The decision overturned a ruling by the 3rd U.S. Circuit Court of Appeals,
in Philadelphia, which held that by pleading guilty to participating in a
narcotics ring, a woman had waived her Fifth Amendment right against
self-incrimination at the sentencing hearing that determined the amount of
drugs involved, on which the sentence was based.
All nine justices agreed that the woman, Amanda Mitchell, retained the right
to invoke her Fifth Amendment privilege. But the court split 5-4 on whether
the judge was justified in drawing adverse inferences from her refusal to
testify.
Writing for the majority, Kennedy said the judge's behavior "imposed an
impermissible burden on the exercise of the constitutional right against
compelled self-incrimination." In a dissenting opinion, Scalia said the
Fifth Amendment did not shield the defendant "from the natural and
appropriate consequences of her uncooperativeness at the sentencing stage."
Stevens, Souter, Ginsburg and Breyer joined the majority opinion, Mitchell
vs. U.S.; Rehnquist, along with O'Connor and Thomas, joined the dissent.
- - Accepting a death-penalty appeal from Virginia, the court agreed to
resolve several important questions under the Antiterrorism and Effective
Death Penalty Act of 1996, a law that limited the jurisdiction of the
federal courts to review state-court convictions and sentences by means of
petitions for a writ of habeas corpus.
The case, Williams vs. Taylor, No. 98-8384, raises the question of how much
discretion Congress left to the federal courts to reconsider state court
findings, particularly in the context of whether the defendant received
constitutionally adequate legal representation. The case is an appeal from
the 4th U.S. Circuit Court of Appeals, in Richmond, Va., whose unusually
strict interpretation of the 1996 law has led it to approve death sentences
rapidly and in growing numbers.
The defendant in this case, Terry Williams, convicted of a 1985 murder, was
scheduled to die today before the Supreme Court issued a stay of execution
on Friday.
n Refusing to review a South Carolina judge's order that barred pretrial
reporting on a secretly recorded conversation between a murder defendant and
his lawyer, the justices turned down a Columbia, S.C., newspaper's arguments
that the judge's 1997 "prior restraint" on publication was unconstitutional.
State Judge Thomas Cooper ordered the newspaper and other news organizations
to refrain from reporting what the tape disclosed until jurors for the
defendant's trial had been selected and sequestered.

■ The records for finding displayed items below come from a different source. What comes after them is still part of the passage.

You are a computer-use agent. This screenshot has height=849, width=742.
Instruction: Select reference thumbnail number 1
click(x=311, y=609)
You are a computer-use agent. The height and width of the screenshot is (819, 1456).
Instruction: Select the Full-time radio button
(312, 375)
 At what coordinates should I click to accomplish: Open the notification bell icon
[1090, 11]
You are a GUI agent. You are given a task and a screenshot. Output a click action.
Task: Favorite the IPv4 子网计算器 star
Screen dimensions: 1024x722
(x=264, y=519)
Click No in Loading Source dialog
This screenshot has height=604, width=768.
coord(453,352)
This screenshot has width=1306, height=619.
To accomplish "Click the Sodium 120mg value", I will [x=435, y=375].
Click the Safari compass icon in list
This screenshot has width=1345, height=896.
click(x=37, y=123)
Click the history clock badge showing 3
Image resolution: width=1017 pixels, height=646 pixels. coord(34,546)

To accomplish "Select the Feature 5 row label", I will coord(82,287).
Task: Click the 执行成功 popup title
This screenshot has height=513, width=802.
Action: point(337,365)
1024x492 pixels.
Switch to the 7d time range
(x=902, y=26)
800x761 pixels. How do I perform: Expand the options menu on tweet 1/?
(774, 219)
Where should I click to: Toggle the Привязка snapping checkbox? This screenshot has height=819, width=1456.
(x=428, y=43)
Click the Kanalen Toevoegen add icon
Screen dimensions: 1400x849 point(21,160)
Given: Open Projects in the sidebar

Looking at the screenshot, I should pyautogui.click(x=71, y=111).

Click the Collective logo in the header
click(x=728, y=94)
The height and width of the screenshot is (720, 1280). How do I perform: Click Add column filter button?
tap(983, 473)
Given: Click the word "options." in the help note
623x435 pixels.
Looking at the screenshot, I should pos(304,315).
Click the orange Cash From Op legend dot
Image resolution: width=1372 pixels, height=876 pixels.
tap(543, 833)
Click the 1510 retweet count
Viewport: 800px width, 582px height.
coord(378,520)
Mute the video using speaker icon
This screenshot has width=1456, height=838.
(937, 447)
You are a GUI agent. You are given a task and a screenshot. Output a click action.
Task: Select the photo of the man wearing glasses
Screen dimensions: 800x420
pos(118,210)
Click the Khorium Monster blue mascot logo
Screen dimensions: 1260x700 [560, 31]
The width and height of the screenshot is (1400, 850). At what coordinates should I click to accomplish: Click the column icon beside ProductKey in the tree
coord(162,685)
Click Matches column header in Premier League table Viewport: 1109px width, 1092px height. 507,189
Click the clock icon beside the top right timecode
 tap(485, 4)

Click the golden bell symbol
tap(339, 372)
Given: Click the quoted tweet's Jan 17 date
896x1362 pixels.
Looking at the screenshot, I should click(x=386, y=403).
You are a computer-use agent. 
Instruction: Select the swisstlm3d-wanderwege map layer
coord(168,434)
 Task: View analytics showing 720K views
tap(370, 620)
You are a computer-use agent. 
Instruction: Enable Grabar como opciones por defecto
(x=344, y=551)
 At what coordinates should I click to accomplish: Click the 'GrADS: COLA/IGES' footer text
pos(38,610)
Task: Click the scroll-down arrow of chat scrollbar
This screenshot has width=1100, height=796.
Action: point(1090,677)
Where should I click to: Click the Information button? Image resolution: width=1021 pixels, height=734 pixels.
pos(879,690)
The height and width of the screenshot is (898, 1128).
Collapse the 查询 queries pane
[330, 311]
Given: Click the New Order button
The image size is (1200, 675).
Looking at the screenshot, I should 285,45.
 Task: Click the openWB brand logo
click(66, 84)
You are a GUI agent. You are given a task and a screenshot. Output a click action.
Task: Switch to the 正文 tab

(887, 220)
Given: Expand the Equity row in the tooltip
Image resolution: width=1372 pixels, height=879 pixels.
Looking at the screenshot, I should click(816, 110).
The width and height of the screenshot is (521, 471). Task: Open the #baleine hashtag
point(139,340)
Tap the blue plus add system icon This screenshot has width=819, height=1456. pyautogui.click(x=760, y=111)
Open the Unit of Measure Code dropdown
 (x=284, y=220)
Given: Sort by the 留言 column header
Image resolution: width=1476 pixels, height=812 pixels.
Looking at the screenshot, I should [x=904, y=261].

The defendant, B.J.
Quattlebaum, later was convicted and sentenced to death. He remains on South
Carolina's death row. A deputy sheriff has been indicted and charged with
illegally taping what should have been a confidential conversation. The
deputy, awaiting trial, has been suspended without pay.
- - In a unanimous decision, the court ruled that prosecutors don't violate
lawyers' rights to practice their profession by having them searched and
interfering with their ability to advise a client appearing before a grand
jury. The decision said such a search in a California case, "whether
calculated to annoy or even to prevent consultation with a grand jury
witness," did not violate a lawyer's constitutional rights.
- - In a 6-3 ruling, justices clarified the deadline for transferring cases
from state court to federal court, saying the 30- day clock begins to run
when someone is formally served and receives a copy of a lawsuit. Even
though an Illinois company was faxed a copy of a lawsuit two weeks before it
was formally served, the 30-day clock did not begin to run until formal
service was completed, the court ruled.